Estado intermediário

Enquanto termino de digitar uma mensagem no whatsapp, lembro que tenho que responder um e-mail. Interrompo a mensagem, abro a internet, escrevo o e-mail, alguém puxa assunto comigo, não presto muita atenção, mas desconcentro do e-mail e puxo assunto com alguém, esse alguém está pensando em outra coisa enquanto falo com ele, desisto de sua atenção e volto pro e-mail, o telefone toca, digito e falo, embora não saiba exatamente o que estejam falando comigo, nem o que estou digitando.


Estamos todos em constante estado intermediário.


Nem lá, nem cá. Não foco nisso, nem naquilo. Estou aqui, mas você também pode me encontrar lá. Quando estou lá, fico pensando que deveria estar aqui.


A sensação é que nunca estamos no lugar certo, fazendo a coisa certa. Tentamos fazer tudo que julgamos “necessário” ao mesmo tempo, e ficamos sempre com a pulguinha atrás da orelha nos gritando: ei, vem fazer outra coisa, vem.


Nossa vida é um monte de abas abertas, algumas esquecidas, outras largadas pela metade, outras iniciadas sem motivo: todas gritam por atenção, clamam por socorro.


Vivemos um momento de tanta informação, que raridade é topar com alguém que esteja 100% entregue a você, de corpo e alma, sem pensamentos dispersos, sem distrações momentâneas.

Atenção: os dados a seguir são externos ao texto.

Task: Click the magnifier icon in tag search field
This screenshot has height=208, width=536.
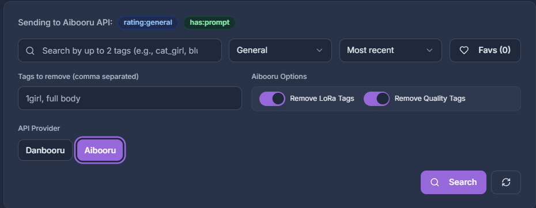Action: pos(30,51)
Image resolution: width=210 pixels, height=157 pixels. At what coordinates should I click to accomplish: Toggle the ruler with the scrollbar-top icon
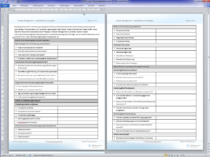(208, 10)
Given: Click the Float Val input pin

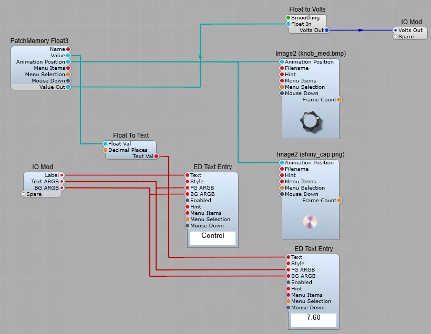Looking at the screenshot, I should tap(105, 144).
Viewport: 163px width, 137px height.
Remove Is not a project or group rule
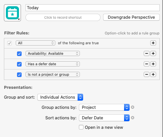(x=147, y=74)
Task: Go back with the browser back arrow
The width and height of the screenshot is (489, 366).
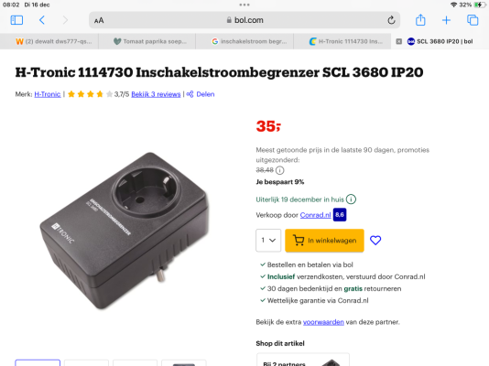Action: pyautogui.click(x=42, y=20)
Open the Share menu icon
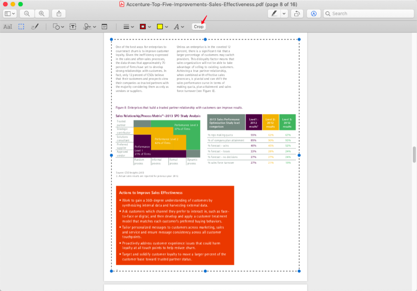Viewport: 417px width, 291px height. pos(59,13)
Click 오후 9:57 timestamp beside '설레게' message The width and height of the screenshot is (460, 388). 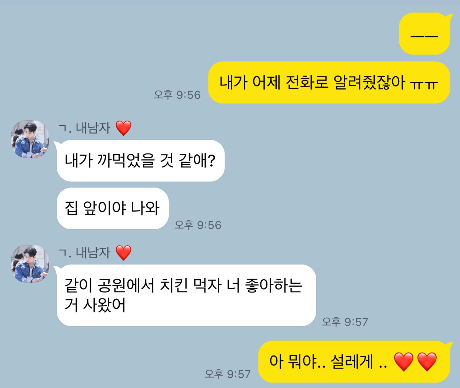coord(227,374)
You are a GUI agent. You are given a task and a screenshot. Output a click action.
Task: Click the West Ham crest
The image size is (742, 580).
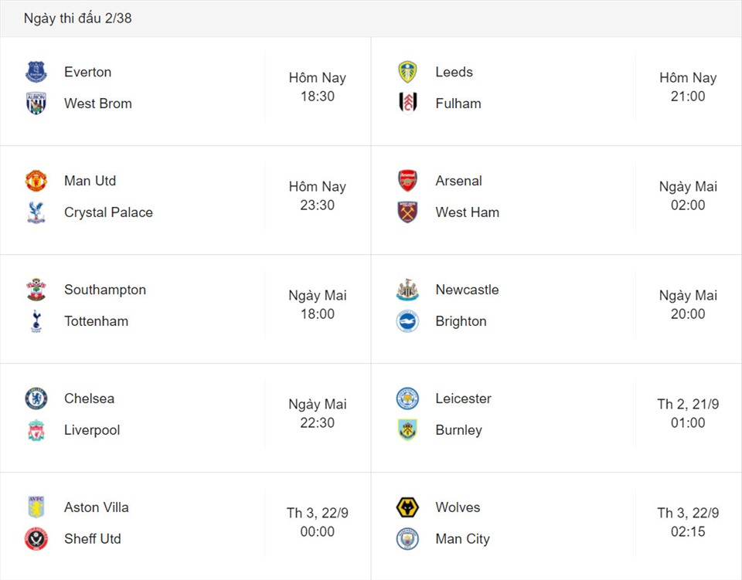[407, 212]
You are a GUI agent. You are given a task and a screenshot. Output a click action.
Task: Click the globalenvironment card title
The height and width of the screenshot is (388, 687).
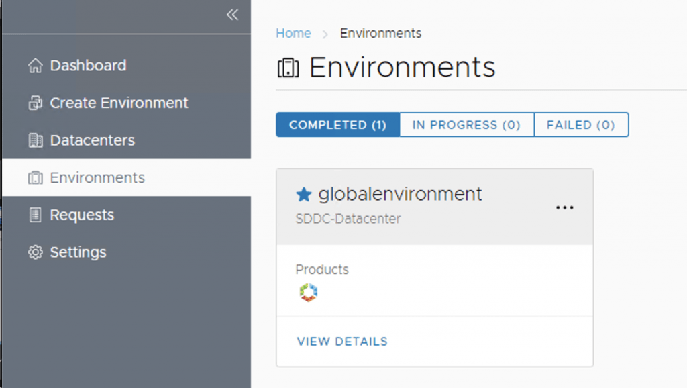click(400, 194)
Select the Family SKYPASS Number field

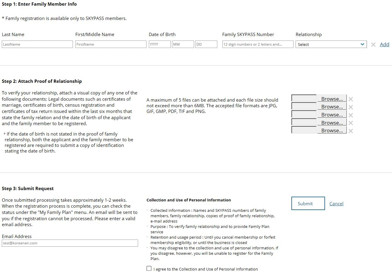coord(257,44)
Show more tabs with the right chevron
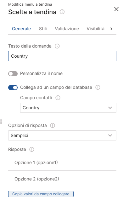The image size is (123, 200). (111, 29)
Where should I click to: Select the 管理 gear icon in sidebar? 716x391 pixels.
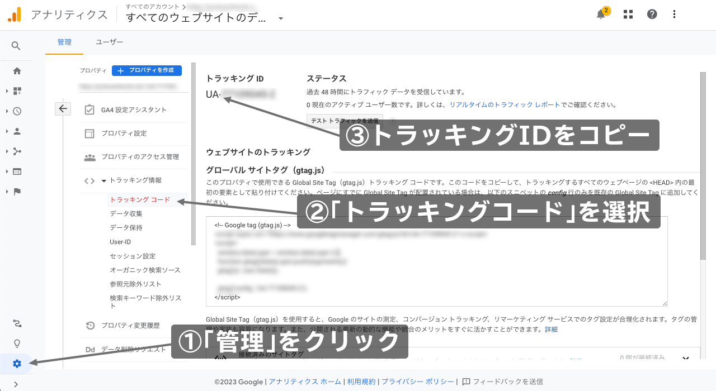[x=16, y=364]
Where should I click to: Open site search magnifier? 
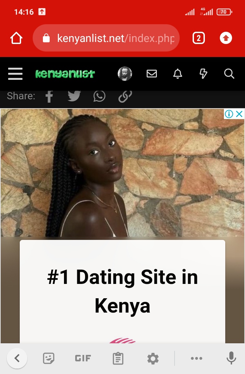229,74
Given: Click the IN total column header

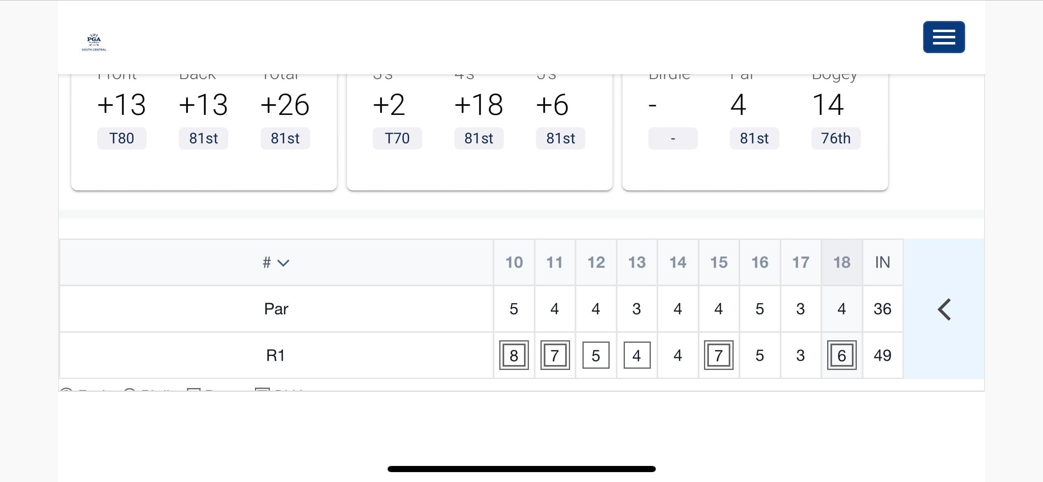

Alguém que olhe nos seus olhos de verdade, sem aquele olhar vazio de quem está com a cabeça a mil, pensando nos seus problemas, suas tarefas futuras, seu celular.


Se entregar virou piegas, brega. Chique é ser blasé, é ser “multifuncional”.


Temos o desafio de abandonar o estado intermediário e começar a viver plenamente o agora, sem culpa, sem pensamentos mil, com entrega, de mente aberta e alma disponível.


Ir para uma festa de aniversário e deixar o celular de lado. Falar ao telefone sem fazer algo no computador. Viajar e viver o momento, deixando a foto pra lá. Escutar o problema de alguém, sem imediatamente pensar no seu. Desacelerar o pensamento. Viver uma coisa de cada vez.


Se isso melhoraria nossa relação com as pessoas? Muito. Mas melhoraria, sobretudo, a relação com aquele que já anda estressado e ansioso: você.